Word and item position data:
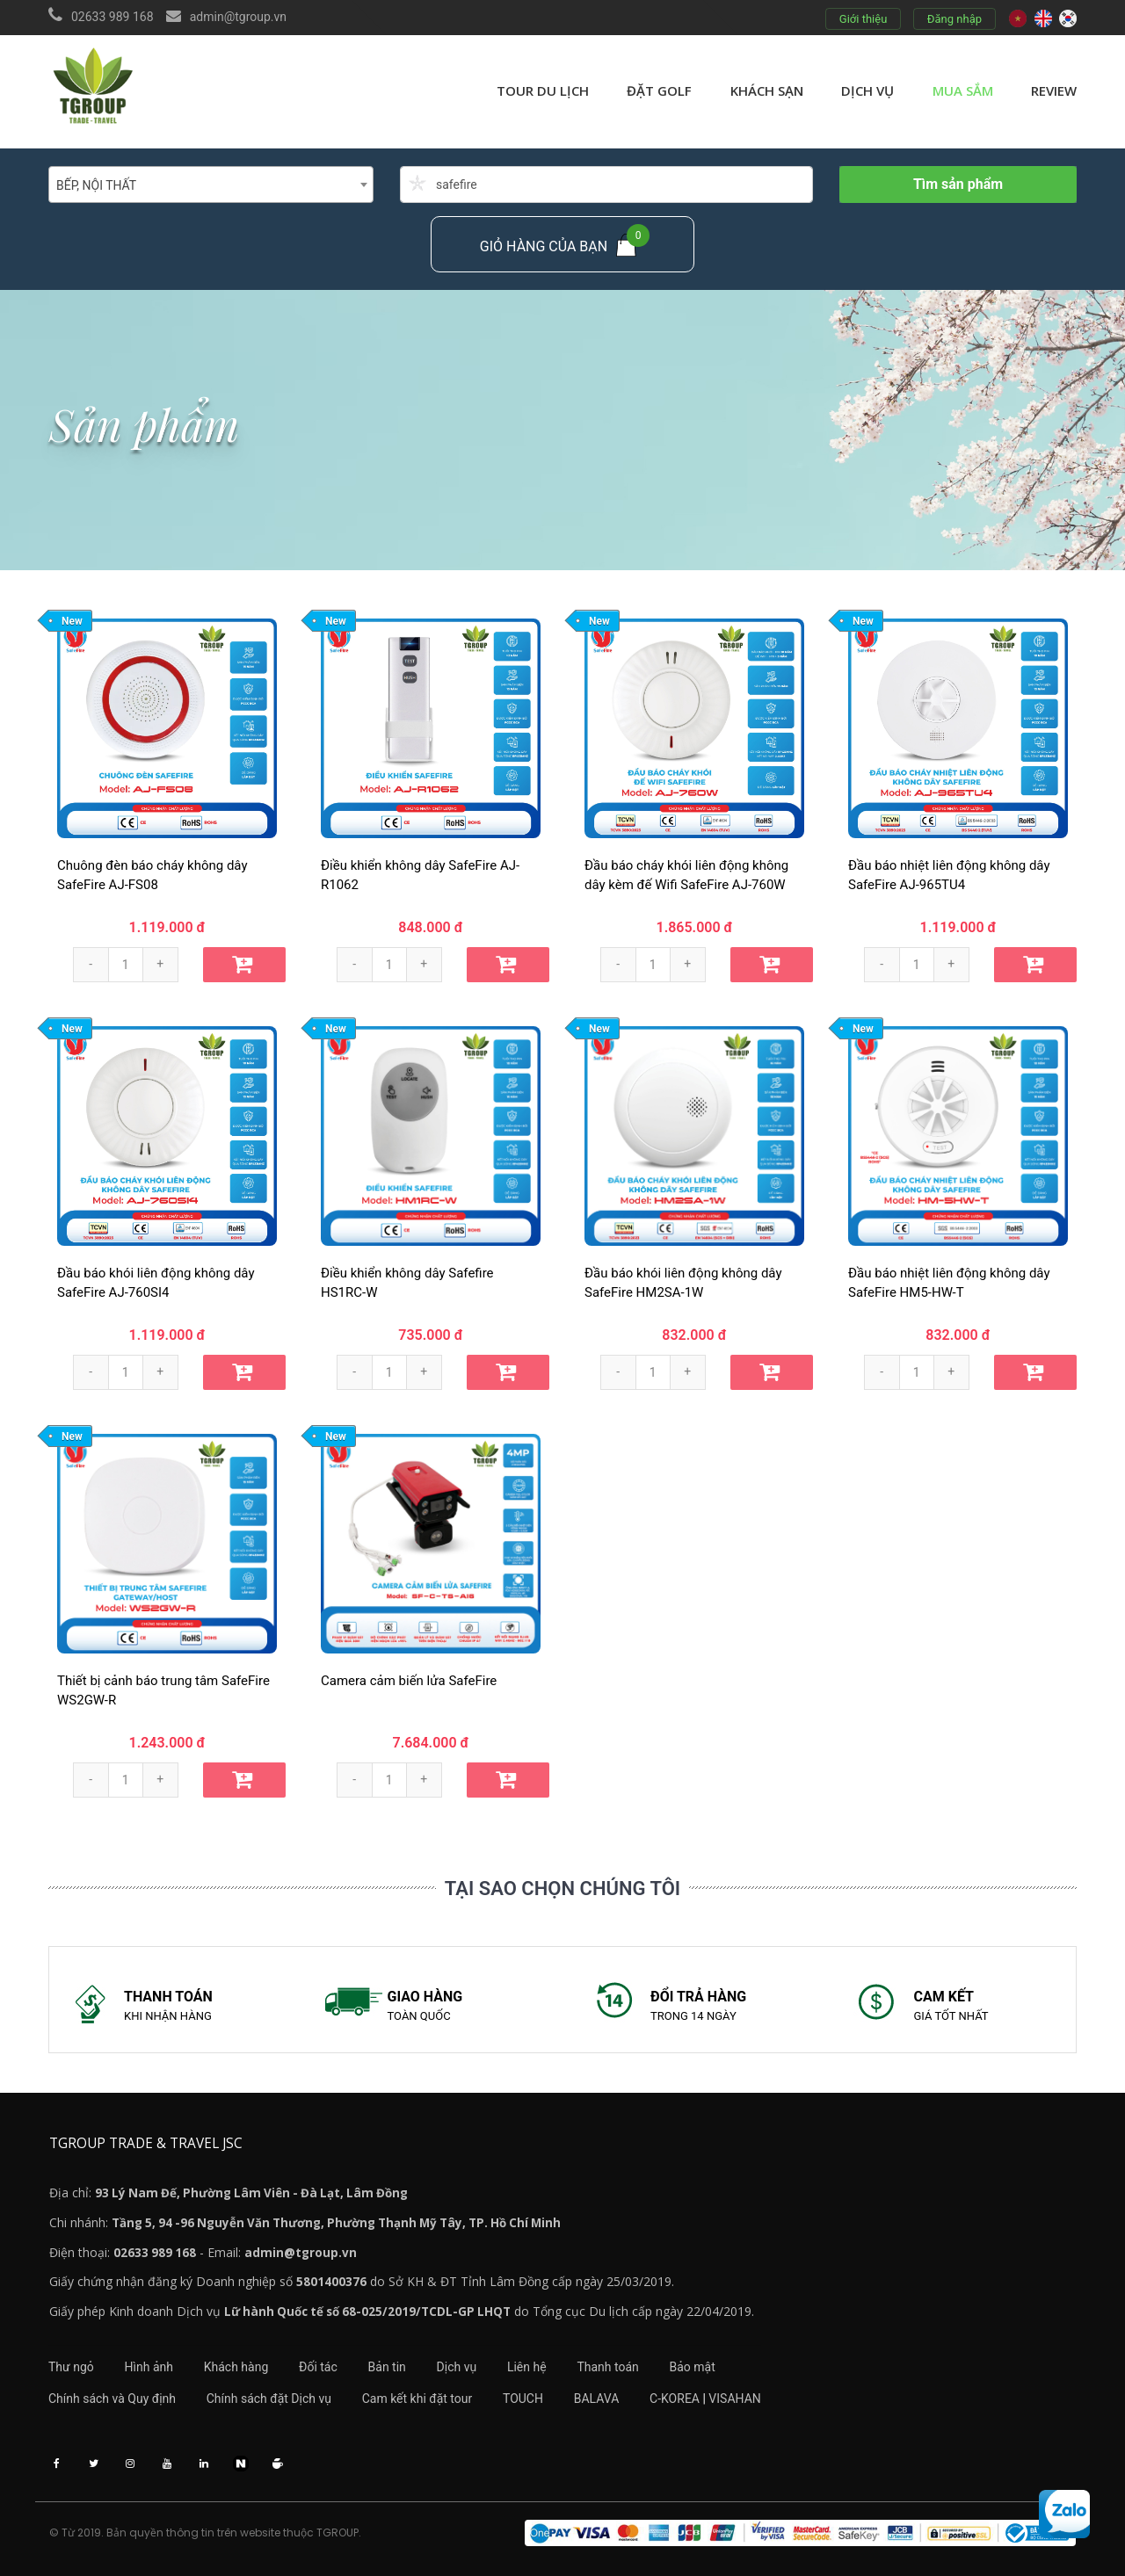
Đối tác (319, 2366)
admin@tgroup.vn (238, 17)
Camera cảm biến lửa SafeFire (409, 1681)
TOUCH (524, 2398)
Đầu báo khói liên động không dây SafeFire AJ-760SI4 (156, 1283)
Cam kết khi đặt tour (417, 2398)
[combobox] (211, 184)
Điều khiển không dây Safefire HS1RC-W (407, 1283)
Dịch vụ (867, 90)
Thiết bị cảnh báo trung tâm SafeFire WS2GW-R (163, 1691)
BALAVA (598, 2398)
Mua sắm (963, 90)
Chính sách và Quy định (112, 2398)
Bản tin (388, 2366)
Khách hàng (236, 2366)
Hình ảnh (149, 2366)
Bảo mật (694, 2366)
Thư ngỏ (71, 2366)
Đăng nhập (954, 18)
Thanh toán (609, 2366)
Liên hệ (528, 2366)
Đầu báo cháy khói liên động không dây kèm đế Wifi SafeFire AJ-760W (686, 875)
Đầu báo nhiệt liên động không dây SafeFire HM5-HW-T (949, 1283)
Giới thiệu (863, 18)
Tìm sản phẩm (958, 184)
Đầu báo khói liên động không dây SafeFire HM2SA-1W (683, 1283)
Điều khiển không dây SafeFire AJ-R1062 (420, 875)
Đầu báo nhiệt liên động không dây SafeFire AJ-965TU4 (949, 875)
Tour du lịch (543, 90)
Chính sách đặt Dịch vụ (269, 2398)
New (72, 621)
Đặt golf (659, 90)
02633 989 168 (112, 17)
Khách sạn (766, 90)
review (1054, 90)
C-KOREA (675, 2398)
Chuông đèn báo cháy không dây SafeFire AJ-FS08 (152, 875)
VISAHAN (736, 2398)
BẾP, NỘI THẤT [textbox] (96, 185)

■ **Goal of the exercise**: Reproduce every line of the items above verbatim, omitting the picture.

■ **Full solution**:
Đối tác (319, 2366)
admin@tgroup.vn (238, 17)
Camera cảm biến lửa SafeFire (409, 1681)
TOUCH (524, 2398)
Đầu báo khói liên động không dây SafeFire AJ-760SI4 (156, 1283)
Cam kết khi đặt tour (417, 2398)
[combobox] (211, 184)
Điều khiển không dây Safefire HS1RC-W (407, 1283)
Dịch vụ (867, 90)
Thiết bị cảnh báo trung tâm SafeFire WS2GW-R (163, 1691)
BALAVA (598, 2398)
Mua sắm (963, 90)
Chính sách và Quy định (112, 2398)
Bản tin (388, 2366)
Khách hàng (236, 2366)
Hình ảnh (149, 2366)
Bảo mật (694, 2366)
Thư ngỏ (71, 2366)
Đăng nhập (954, 18)
Thanh toán (609, 2366)
Liên hệ (528, 2366)
Đầu báo cháy khói liên động không dây kèm đế Wifi SafeFire AJ-760W (686, 875)
Đầu báo nhiệt liên động không dây SafeFire HM5-HW-T (949, 1283)
Giới thiệu (863, 18)
Tìm sản phẩm (958, 184)
Đầu báo khói liên động không dây SafeFire HM2SA-1W (683, 1283)
Điều khiển không dây SafeFire AJ-R1062 (420, 875)
Đầu báo nhiệt liên động không dây SafeFire AJ-965TU4 (949, 875)
Tour du lịch (543, 90)
Chính sách đặt Dịch vụ (269, 2398)
New (72, 621)
Đặt golf (659, 90)
02633 989 168 (112, 17)
Khách sạn (766, 90)
review (1054, 90)
C-KOREA (675, 2398)
Chuông đèn báo cháy không dây SafeFire AJ-FS08 (152, 875)
VISAHAN (736, 2398)
BẾP, NỘI THẤT [textbox] (96, 185)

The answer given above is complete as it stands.